THE TASK => Please give back, exactly as written, the lines from the line with "You are a GUI" to the line with "The width and" in the listing below, leaving out all pictures.

━━ EXERCISE DATA

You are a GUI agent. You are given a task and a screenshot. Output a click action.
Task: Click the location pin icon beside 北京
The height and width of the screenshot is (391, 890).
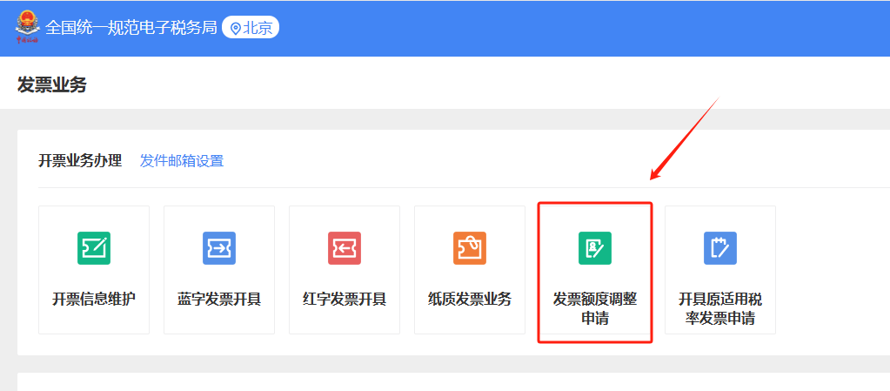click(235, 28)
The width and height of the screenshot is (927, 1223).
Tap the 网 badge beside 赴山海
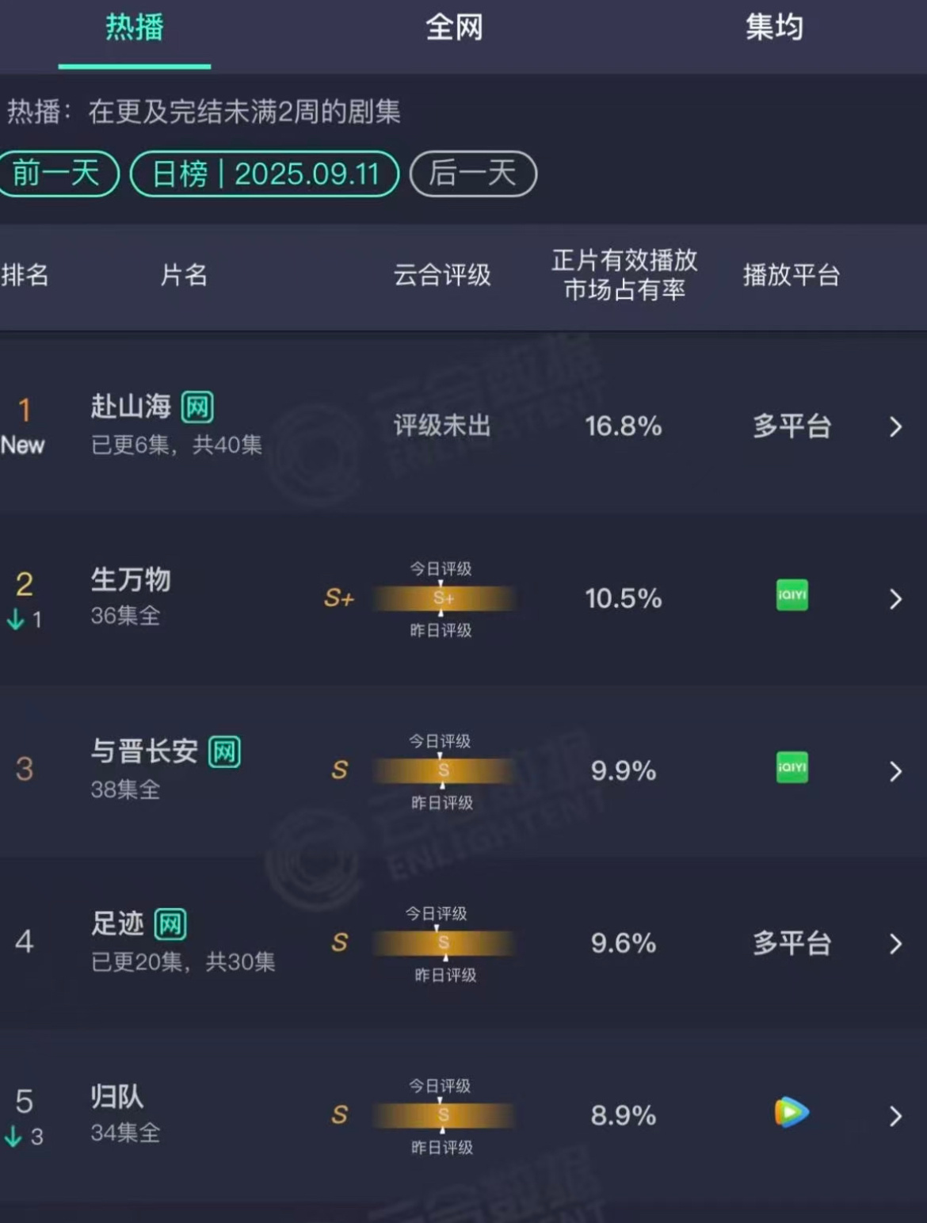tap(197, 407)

━━━━
━━ EXERCISE DATA

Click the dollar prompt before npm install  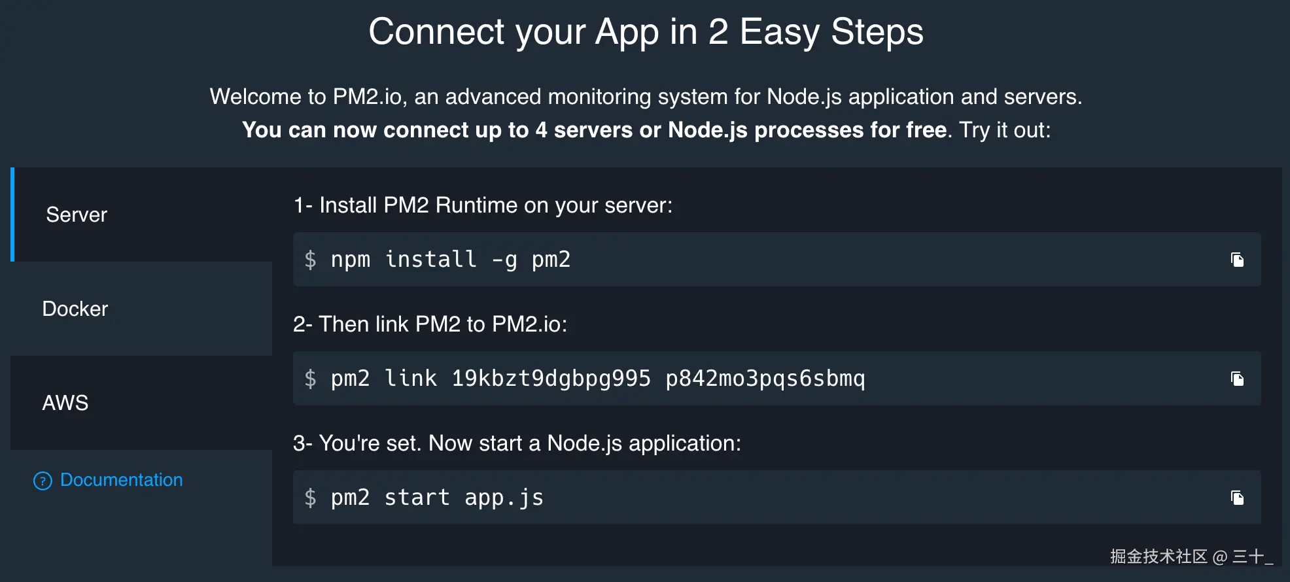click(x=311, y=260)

━━━━

REPLY =>
You are a GUI agent. You are given a task and a screenshot. Output a click action.
Task: Click the location pin icon beside 北京
The height and width of the screenshot is (391, 890).
click(235, 28)
The width and height of the screenshot is (927, 1223).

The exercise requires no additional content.